PROBLEM DETAILS ▸ Write out nothing but the lines from the one containing "At what coordinates should I click to accomplish: Click the gear" through the last line below, both included, and without the pictures.

SUPPLIED MATERIAL START

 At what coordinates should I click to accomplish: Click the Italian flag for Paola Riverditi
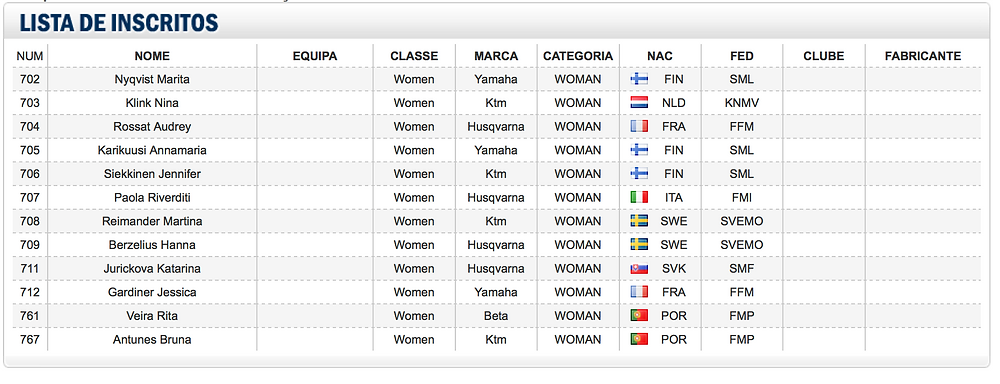coord(639,197)
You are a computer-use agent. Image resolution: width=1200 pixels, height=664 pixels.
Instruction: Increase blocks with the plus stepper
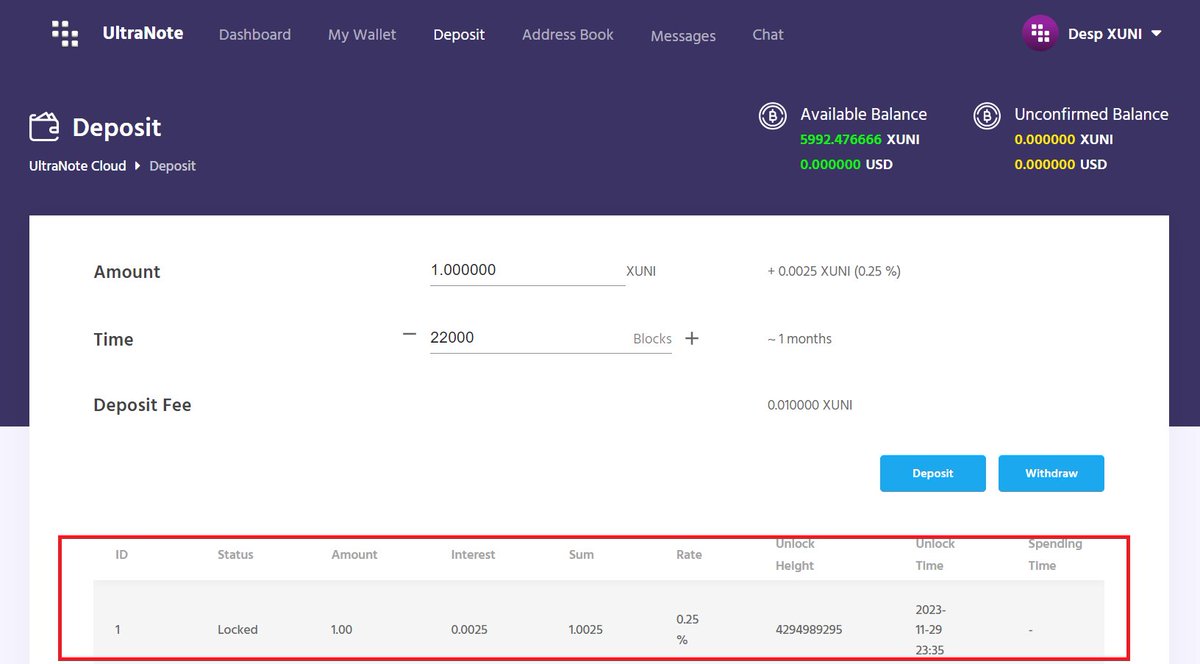tap(691, 338)
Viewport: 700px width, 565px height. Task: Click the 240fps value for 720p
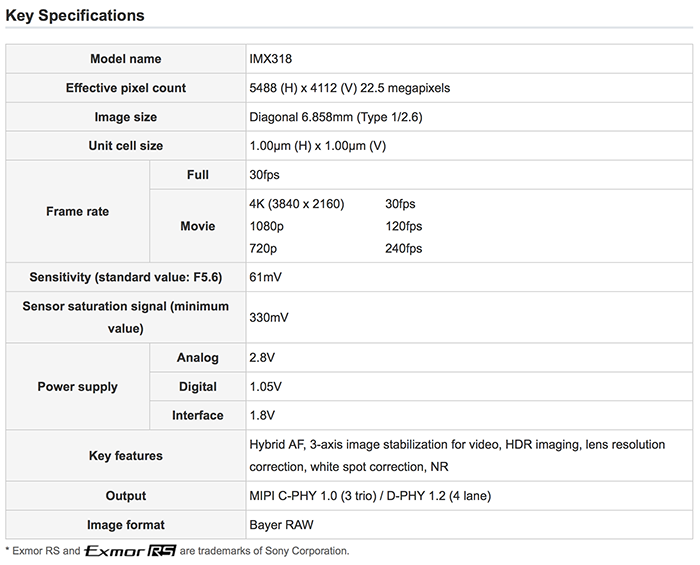tap(404, 249)

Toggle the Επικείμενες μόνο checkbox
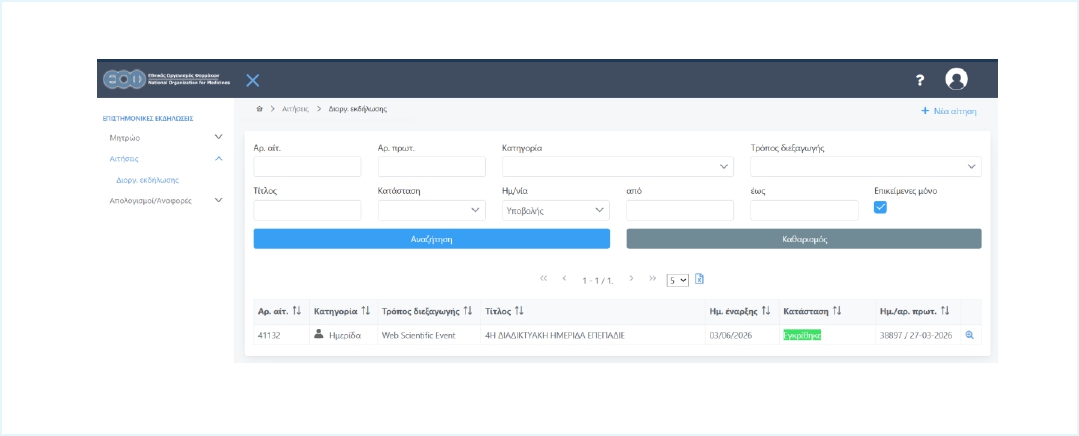click(x=881, y=207)
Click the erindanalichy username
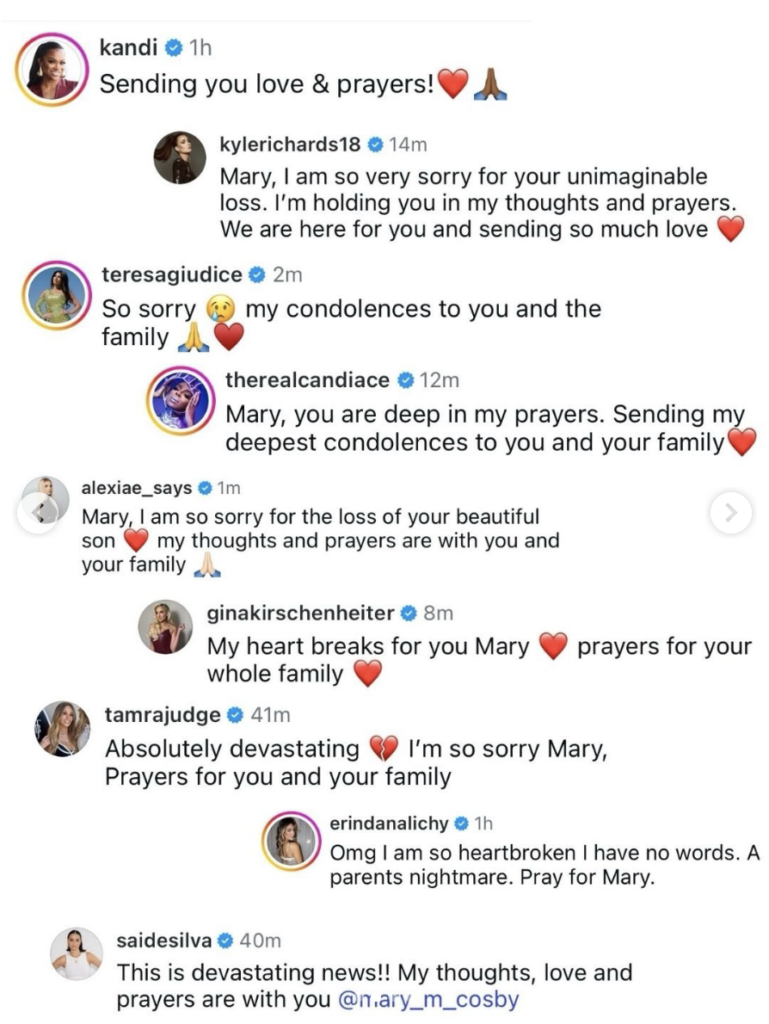 389,823
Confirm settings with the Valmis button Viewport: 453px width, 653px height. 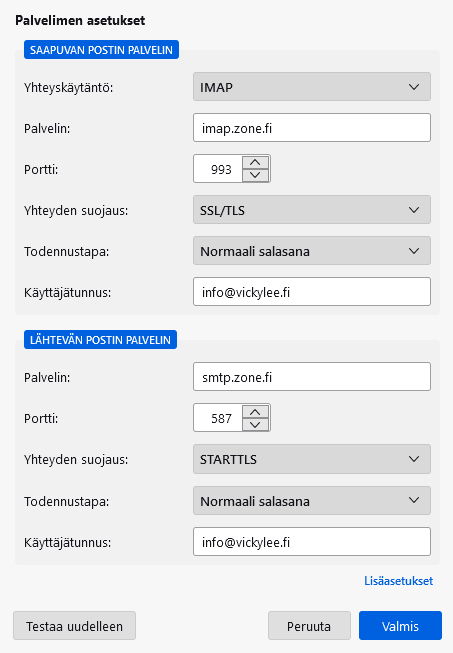tap(400, 626)
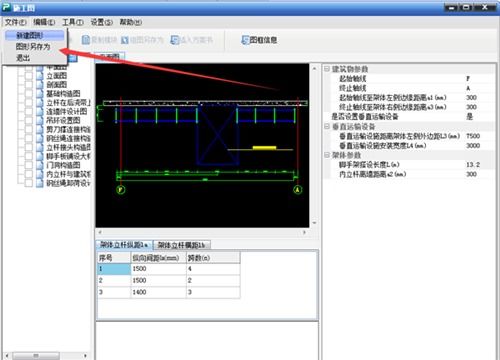Click the 图框信息 toolbar icon

pos(246,40)
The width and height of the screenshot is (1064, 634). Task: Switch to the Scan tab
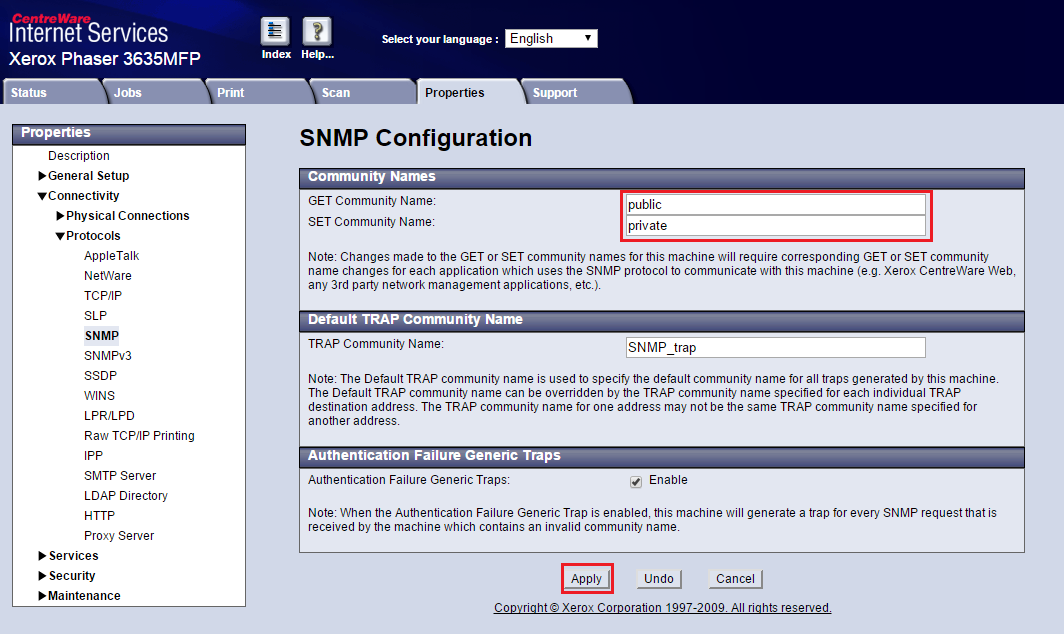[x=336, y=93]
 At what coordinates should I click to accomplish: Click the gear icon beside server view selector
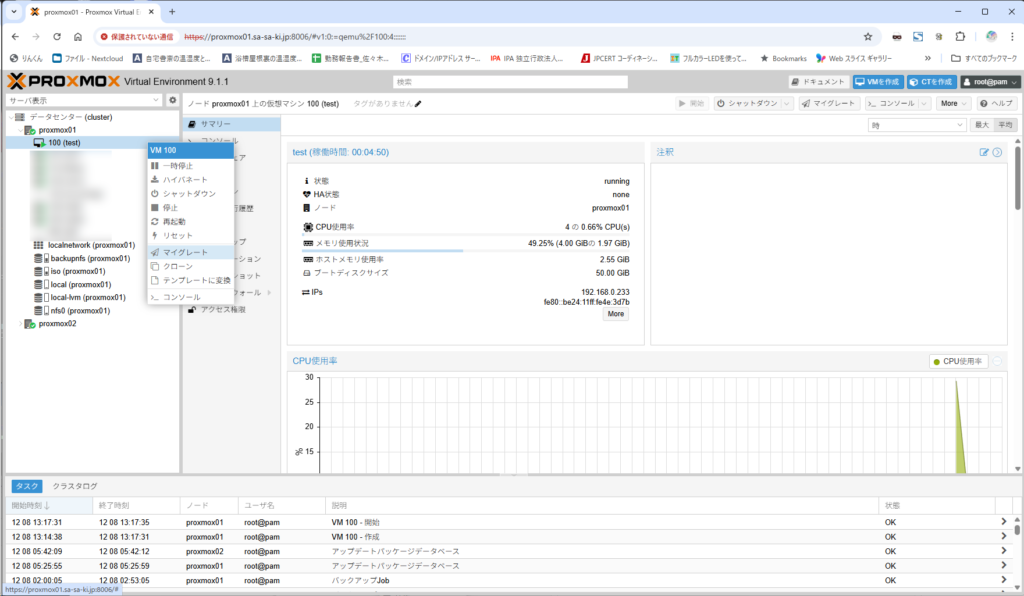click(172, 101)
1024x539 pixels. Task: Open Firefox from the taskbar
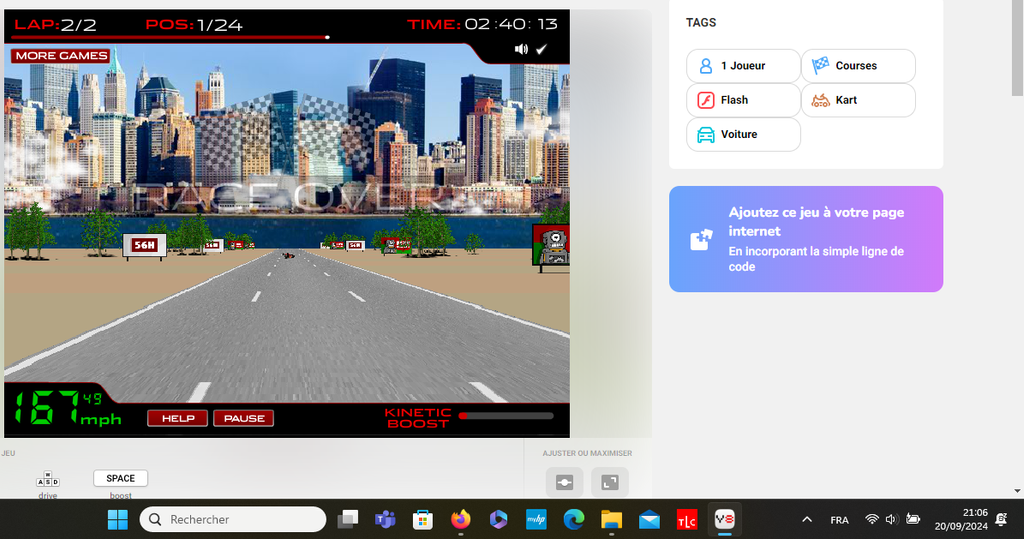pos(461,519)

SUPPLIED MATERIAL END

RESULT OF THE EXERCISE ▸
 At what coordinates should I click to accomplish: Click the gear icon beside server view selector
click(172, 101)
1024x539 pixels. Task: Open Firefox from the taskbar
pos(461,519)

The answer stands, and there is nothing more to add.